第39話 2年後

 絵未と約束をした二年が経過した夏のある日。


 先月送ったデモテープの結果を最後に、俺は音楽を諦める決意を固めていた。


 絵未はもう俺の側にはいないけど、絵未と約束したこの二年。やれるだけの事はやった。悔いはない。

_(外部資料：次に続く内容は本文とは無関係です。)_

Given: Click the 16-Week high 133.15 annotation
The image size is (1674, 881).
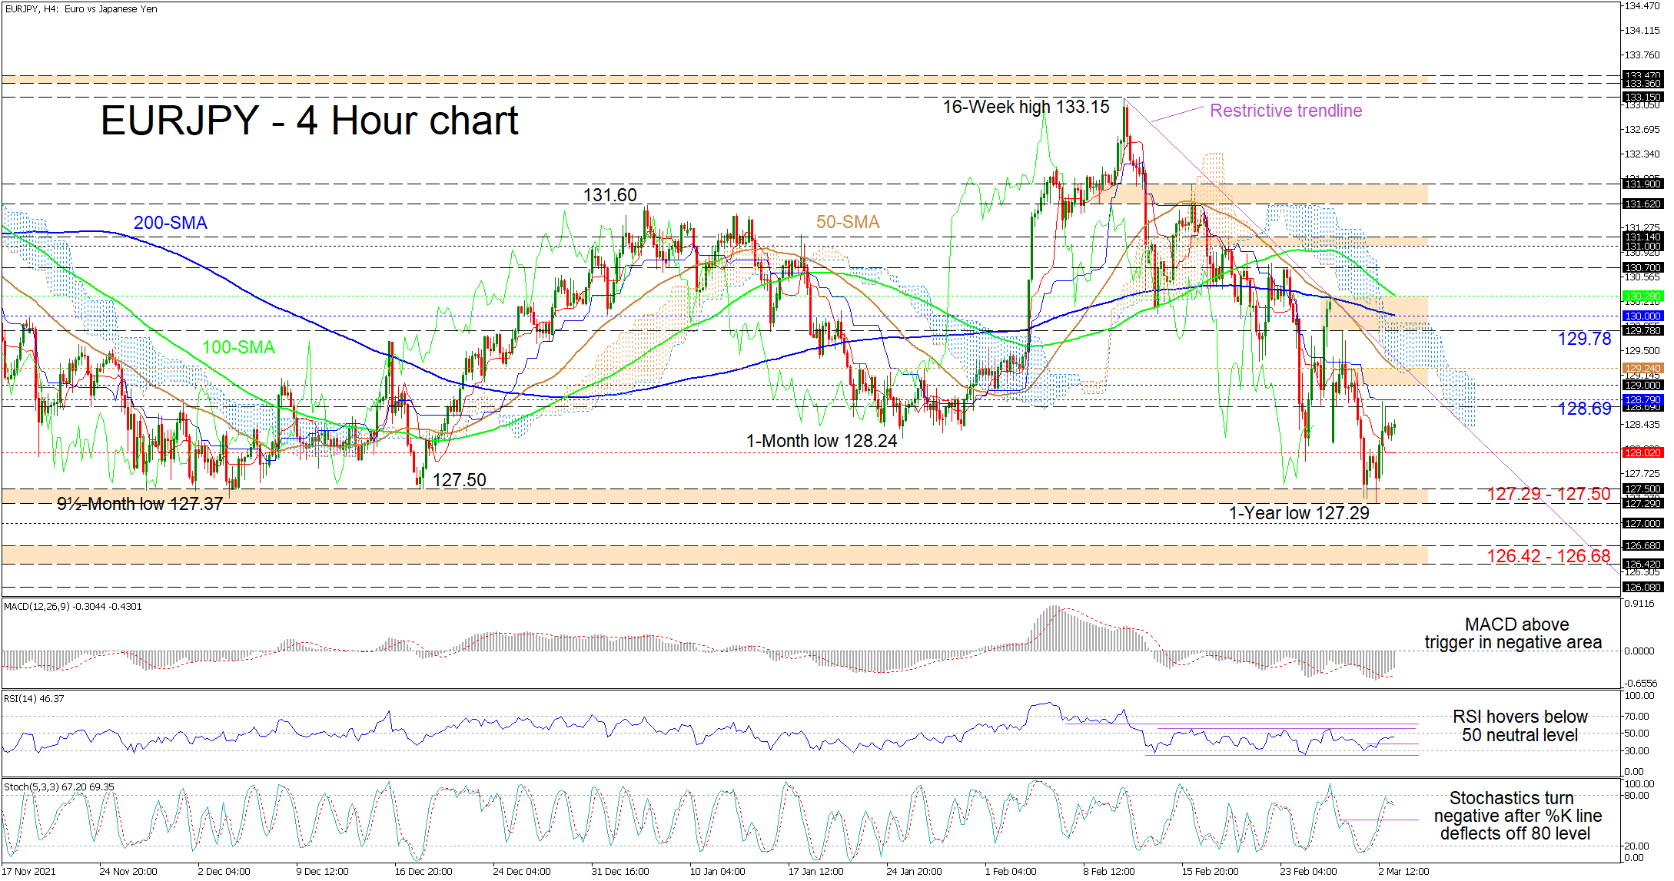Looking at the screenshot, I should click(1025, 107).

 もし、ほんの少しだけ後悔があるとしたら、この場に絵未の笑顔がない事だけだ。


 


 ———残念だったね武志くん。でも私がいるから、大丈夫だよ。




 もしかしたら、そんな言葉で労ってくれたかもしれない。


 無性に絵未の声が聞きたくなった。気がついたら携帯のアドレスから、絵未の名前を検索している自分がいた。少し迷った後、通話ボタンを押す。



 コール音が鳴り響く。しばらくして絵未が出た。



「……はい、え? 武志くん!? 久しぶり! あ、ちょっと待ってね。……それはそっちに運んでください。……ゴメンゴメン、本当に久しぶりだね」


「……もしかして、取り込み中?」


「んー。今日ね、引っ越しの日なんだ。……今日からね、前に言った人と一緒に住むの」


 なんて偶然なんだろう。俺が音楽の道を諦める決心を固めた日に、絵未はさらに新しい一歩を踏み出そうとしていた。


「そうなんだ。おめでとう……って、まだ気が早いか。よかったね」


「ありがとう。武志くんの方は……どう?」


「相変わらずだよ。デモテープ送って評価や感想はもらえても、採用は一本もない。先月送ったデモテープ審査が落ちたら、すっぱり音楽は諦める。ちょうど二年経ったし。約束したもんね」


「……そうだね、約束、したね」


「絵未ちゃん……今、幸せ?」


「うん。……幸せ、かな? まだ、実感がわかないけどね……武志くんはどう?」


「結果はともあれ、俺はとても充実した時間を過ごせたよ。やるだけの事はやってみた。後悔はないよ。それに、絵未ちゃんが今幸せなのが、俺はとても嬉しいよ」


「ありがとう……。私ね、武志くんと出会えて本当によかったと、今でもそう思ってる。きっとね、この先何年経っても、忘れる事はないと思ってるんだ。過去の時間の中で、一番大切な宝物。それが武志くんと過ごした時間なんだ」


「俺もだよ、絵未ちゃん。どんなに季節が巡っても、周りの環境が変わっても、絵未ちゃんと心を燃やした時間は絶対に忘れない。……だけど、これで本当にお別れだね」


「……うん、お別れだね。それじゃ元気でね、武志くん。本当に大好きだった!」


「俺も大好きだったよ。……今までありがとう、絵未ちゃん。それじゃさよなら。本当に、さようなら」


 通話終了のボタンを押すと、携帯のディスプレイに雫が落ちた。

 

 これですべての気持ちに整理がついた。ただ一つだけ心残りがあるとすれば、嘘が嫌いな絵未に、最後まであの日の出来事を話せなかった事だけだ。



 俺は濡れたディスプレイを拭い去ると、携帯のアドレス帳から絵未の番号を削除した。